Extract provided:
We all talk: sometimes to particular persons; sometimes to anyone who will listen; and sometimes to ourselves when we can’t find anyone to listen. In this blog, however, we’re only interested in a certain kind of talk: conversation--and just conversation within the business context. Indeed, we believe business conversation, whether face-to-face, or in texts and emails, is a unique technology made necessary by the knowledge economy. So the old saw, “stop talking and go to work,” is now outdated and obsolete.
This is not solely because of the knowledge economy, but also because of the newly defined understanding of communication and how it works. The starting point of conversation is words. They are the symbols of talk that we attach, by consensus and tradition, to objects, experiences, ideas and relations that create responses in us and others. It’s very important, therefore, to recognize a number of inherent characteristics about words—and how they impact messages in conversation.
Words are dynamic
Words do a lot more than merely convey information. Although the meaning of a word can change drastically over long periods of time, words are also tweaked in most conversations. Their meaning is associated with what one person is trying to get across and how the other is responding. So tweaking may emphasize values, emotions, defensiveness or empathy and clarify priorities, goals, strategies, commitments or success. That’s true for both sides of an interaction: initiator and responder.
A caveat: Although some believe that the dynamic nature of words means that talkers are free to use words any way they like and break the rules of proper English, that’s an absurd parody of “dynamic.”
There’s tremendous pressure on conversationalists to limit word changes. Successful communication depends on this. Yet the meaning of words in conversation is rarely nailed down. Words are mobile, shifting, drifting, moving, changing and morphing. So words demand a thoroughgoing understanding for effective conversation.
Four characteristics of words define both their potential and their complexity:
Words advocate
They preach. Though the choice of words may be to inform, influence, empathize, motivate or even entertain, we intentionally select the words that, in our mind, will best achieve our objective. Using an expletive in a sentence is an obvious choice, just as not using an expletive is also a choice. Though expletives are clear examples of advocacy, the same is true to a greater or lesser degree with all terms, even choices of articles like “a” or “the.”
When my daughter graduated from the University of Chicago, Hannah Gray, then president, stated in unforgettable accent that these were the graduates of the University of Chicago. Her accent of the article made clear that she was excluding all other colleges, even their sometime competitor, Northwestern, from the unique, high quality of her university.
Among rhetoricians it’s well known that language has the power to influence people to do good, to do evil or to do nothing at all. Significant research finds that vivid language drawing attention to things like events impacts bias and the probability of similar events repeating themselves. It’s the language that calls attention to the event, not the other way around. And so, extensive, vivid vocabularies become powerful tools for the business person.

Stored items
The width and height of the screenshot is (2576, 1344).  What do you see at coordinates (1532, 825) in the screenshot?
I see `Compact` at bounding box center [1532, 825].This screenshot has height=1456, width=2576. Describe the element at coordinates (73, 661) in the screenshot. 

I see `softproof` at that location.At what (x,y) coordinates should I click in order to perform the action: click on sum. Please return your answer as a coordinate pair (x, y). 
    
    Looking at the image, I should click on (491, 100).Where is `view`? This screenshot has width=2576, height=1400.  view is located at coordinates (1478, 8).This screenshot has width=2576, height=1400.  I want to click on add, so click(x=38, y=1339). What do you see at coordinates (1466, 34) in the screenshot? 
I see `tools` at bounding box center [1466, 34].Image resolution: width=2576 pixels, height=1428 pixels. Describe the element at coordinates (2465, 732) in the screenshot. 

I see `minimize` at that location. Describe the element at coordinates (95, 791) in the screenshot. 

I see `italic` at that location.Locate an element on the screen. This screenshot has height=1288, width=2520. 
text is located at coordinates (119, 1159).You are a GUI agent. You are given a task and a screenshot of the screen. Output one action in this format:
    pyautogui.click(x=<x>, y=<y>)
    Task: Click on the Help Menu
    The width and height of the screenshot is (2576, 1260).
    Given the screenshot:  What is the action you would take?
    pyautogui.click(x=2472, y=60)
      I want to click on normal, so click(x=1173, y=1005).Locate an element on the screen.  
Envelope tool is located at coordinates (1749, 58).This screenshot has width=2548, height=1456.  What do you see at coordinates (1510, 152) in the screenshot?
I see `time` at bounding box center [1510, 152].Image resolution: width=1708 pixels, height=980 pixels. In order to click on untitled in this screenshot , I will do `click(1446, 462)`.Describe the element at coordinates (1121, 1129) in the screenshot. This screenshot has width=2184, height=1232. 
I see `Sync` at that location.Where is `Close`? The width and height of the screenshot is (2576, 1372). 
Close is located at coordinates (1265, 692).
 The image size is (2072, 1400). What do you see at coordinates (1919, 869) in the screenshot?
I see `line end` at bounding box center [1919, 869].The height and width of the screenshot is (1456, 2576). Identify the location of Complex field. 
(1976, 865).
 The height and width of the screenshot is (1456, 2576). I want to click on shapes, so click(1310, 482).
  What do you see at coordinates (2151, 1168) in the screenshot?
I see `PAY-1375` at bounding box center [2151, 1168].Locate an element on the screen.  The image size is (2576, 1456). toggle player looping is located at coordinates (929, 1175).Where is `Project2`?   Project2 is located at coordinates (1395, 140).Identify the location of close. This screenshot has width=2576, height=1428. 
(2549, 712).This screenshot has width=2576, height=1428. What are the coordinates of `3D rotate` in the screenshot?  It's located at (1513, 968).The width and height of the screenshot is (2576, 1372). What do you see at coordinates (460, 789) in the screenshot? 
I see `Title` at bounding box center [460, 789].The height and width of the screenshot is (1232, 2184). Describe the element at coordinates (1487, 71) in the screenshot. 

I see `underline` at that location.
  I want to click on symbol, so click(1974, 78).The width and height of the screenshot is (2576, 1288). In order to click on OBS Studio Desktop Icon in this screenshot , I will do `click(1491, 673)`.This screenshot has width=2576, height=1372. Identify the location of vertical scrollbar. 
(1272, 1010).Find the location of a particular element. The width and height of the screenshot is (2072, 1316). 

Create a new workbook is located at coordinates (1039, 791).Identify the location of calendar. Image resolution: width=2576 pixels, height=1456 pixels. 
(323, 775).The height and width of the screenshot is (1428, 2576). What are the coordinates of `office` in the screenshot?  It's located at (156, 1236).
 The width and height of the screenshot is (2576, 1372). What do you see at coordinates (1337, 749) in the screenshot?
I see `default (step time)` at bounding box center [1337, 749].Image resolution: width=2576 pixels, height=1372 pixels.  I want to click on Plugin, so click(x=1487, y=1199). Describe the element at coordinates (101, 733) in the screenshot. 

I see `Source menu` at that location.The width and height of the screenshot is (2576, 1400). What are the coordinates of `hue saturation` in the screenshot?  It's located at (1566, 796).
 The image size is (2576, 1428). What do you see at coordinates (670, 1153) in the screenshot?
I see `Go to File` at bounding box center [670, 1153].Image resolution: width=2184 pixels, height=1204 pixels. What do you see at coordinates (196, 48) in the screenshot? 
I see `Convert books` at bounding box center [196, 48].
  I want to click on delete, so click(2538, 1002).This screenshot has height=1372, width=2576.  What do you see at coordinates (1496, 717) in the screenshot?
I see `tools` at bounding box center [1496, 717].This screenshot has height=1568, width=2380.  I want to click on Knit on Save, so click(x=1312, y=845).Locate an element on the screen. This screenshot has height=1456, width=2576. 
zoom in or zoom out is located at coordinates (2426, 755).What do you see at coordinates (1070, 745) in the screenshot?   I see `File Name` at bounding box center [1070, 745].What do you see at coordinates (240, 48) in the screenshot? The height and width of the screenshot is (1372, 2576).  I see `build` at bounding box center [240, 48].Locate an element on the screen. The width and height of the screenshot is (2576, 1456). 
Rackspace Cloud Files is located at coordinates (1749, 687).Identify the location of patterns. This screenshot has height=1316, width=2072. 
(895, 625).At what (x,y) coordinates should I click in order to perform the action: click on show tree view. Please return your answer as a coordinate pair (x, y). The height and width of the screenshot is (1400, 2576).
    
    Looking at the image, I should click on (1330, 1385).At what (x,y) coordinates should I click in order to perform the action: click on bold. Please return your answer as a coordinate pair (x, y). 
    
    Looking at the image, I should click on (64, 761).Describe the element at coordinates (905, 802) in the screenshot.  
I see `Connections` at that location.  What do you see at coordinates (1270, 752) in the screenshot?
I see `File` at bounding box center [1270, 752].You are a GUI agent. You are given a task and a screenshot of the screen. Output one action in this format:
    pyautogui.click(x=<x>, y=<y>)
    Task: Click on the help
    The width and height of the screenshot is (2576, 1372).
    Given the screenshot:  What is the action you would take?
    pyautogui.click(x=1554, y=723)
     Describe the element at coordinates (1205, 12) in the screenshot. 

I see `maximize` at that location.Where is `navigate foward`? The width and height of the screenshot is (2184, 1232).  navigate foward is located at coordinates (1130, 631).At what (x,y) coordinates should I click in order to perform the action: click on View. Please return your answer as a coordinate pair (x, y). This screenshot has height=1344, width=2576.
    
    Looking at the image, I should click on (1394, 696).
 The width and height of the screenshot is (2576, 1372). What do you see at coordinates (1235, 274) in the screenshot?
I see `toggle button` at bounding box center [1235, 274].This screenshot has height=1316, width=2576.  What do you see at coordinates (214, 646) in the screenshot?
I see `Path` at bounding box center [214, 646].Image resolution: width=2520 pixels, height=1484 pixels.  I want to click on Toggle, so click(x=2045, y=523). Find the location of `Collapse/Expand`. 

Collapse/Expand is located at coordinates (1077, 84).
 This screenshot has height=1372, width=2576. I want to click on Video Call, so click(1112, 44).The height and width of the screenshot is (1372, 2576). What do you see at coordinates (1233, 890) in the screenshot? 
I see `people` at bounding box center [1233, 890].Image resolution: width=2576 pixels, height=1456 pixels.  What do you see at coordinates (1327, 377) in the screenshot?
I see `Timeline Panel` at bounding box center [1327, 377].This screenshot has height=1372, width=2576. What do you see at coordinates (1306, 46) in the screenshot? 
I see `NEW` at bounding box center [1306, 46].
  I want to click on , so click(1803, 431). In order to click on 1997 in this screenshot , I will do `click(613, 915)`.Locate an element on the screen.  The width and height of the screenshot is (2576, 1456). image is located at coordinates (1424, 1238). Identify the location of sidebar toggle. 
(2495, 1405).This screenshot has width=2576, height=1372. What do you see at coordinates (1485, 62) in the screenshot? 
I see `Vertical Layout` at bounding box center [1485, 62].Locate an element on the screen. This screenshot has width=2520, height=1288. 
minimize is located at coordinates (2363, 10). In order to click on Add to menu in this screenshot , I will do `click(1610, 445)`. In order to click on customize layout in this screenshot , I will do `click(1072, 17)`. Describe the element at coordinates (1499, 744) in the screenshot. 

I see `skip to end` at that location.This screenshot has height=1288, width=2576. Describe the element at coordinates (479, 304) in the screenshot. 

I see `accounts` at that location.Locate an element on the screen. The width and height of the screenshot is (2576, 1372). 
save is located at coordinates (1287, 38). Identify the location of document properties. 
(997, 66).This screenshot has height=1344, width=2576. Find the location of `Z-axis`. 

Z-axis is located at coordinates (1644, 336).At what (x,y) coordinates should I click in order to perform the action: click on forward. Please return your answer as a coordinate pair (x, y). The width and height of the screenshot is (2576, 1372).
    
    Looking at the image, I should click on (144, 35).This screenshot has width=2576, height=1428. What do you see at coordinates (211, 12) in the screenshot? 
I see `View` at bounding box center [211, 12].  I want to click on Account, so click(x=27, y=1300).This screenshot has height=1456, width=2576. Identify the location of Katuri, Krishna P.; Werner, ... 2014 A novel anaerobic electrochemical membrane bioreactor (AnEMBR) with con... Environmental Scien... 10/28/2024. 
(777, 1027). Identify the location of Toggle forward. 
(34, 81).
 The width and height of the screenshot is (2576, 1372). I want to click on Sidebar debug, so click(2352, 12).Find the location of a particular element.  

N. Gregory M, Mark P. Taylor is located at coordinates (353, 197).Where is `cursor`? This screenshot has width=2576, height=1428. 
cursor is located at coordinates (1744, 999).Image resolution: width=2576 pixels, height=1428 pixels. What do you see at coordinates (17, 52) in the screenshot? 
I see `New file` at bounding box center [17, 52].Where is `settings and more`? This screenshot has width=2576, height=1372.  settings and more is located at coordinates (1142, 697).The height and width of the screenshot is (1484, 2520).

Requirements:
A: Decide whether each statement agrees with the passage on business conversation, answering yes or no and quoting the deciding words: (i) The saying "stop talking and go to work" is now outdated. (ii) Talkers are free to use words any way they like. (iii) The meaning of words in conversation is usually fixed.
B: In the passage on business conversation, which school is named as a sometime competitor of the University of Chicago?
C: Carry on the passage on business conversation, starting after its last sentence.

Answers given:
A:
(i) Yes: "So the old saw, “stop talking and go to work,” is now outdated and obsolete."
(ii) No: "that’s an absurd parody of “dynamic.”"
(iii) No: "Yet the meaning of words in conversation is rarely nailed down."

B: Northwestern.

C:
Words have two meanings
They have both dictionary and situational meanings. Predictably, conversational excellence reflects knowledge of both. When we use dictionary-speak, we’re talking literally, which is a rare event. Instead, like Humpty-Dumpty, words mean what we want them to mean. Two prevalent uses of words are for sarcasm and irony. Sarcasm is usually pretty obvious. Words can also be used ironically to signify the opposite of a dictionary meaning.
Situational meanings of words can be easily misunderstood, especially when conversationalists come from differing backgrounds educationally, regionally, culturally or ethnically. In today’s economy, those differences are normal, making misunderstanding a common occurrence. Research suggests at least half the time a conversation is misunderstood. Some people who rarely read and live in a “small world” miss what’s being said on an almost regular basis. Indeed, a major reason many jokes are misunderstood is that the situational meaning of words and ideas are outside their educational and cultural background.
Words are two-sided
The situational meaning of a word--in contrast to the dictionary meaning--is determined both by who’s using the word and for whom. Adaptation is as essential for the effective conversation as it is for presentational speaking. Expert conversationalists adapt their language to the interests, level of understanding, attitudes and commitments of the others.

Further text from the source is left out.